Vorliegender Textauszug:
Stellen wir uns jetzt mal vor wir schließen unsere Augen und halten diese Schmuckscheibe in unseren Händen. Als erstes würde uns wahrscheinlich die kühle, metallene Oberfläche auffallen. Danach würden wir beginnen, den auf der Schmuckscheibe gezeichneten Mustern mit unserem Daumen nachzufahren. Mit dem äußersten beginnend werden die gezogenen Kreise immer enger und enger, bis wir auf etwas glattes, sich nicht mehr nach Metall anfühlendes stoßen. Dies ist die Glaseinlage, die sich im Zentrum der Schmuckscheibe befindet. Sie mag zwar kein Edelstein sein, aber auch gefärbtes Glas war in der Antike noch sehr selten und seine grüne Farbe scheint dort perfekt hinzupassen. Wir können nun auch versuchen, die Schmuckscheibe zu schmecken. Das Gold wird wohl so ziemlich gar keinen Geschmack haben, höchstens ein wenig metallisch(da Goldblech nicht aus 100% Gold besteht). Beim Silber an der Unterseite der Scheibe dagegen spüren wir einen leicht süßlich und säuerlichen Geschmack.

Bereitgestelltes Material:

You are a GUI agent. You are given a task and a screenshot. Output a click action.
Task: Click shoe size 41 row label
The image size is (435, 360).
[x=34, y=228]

Aufgabenstellung:
Übertragen Sie den Satz „Dies ist die Glaseinlage, die sich im Zentrum der Schmuckscheibe befindet.“ aus dem Textauszug über die Schmuckscheibe ins Englische.

Antwort:
This is the glass inlay located in the center of the ornamental disc.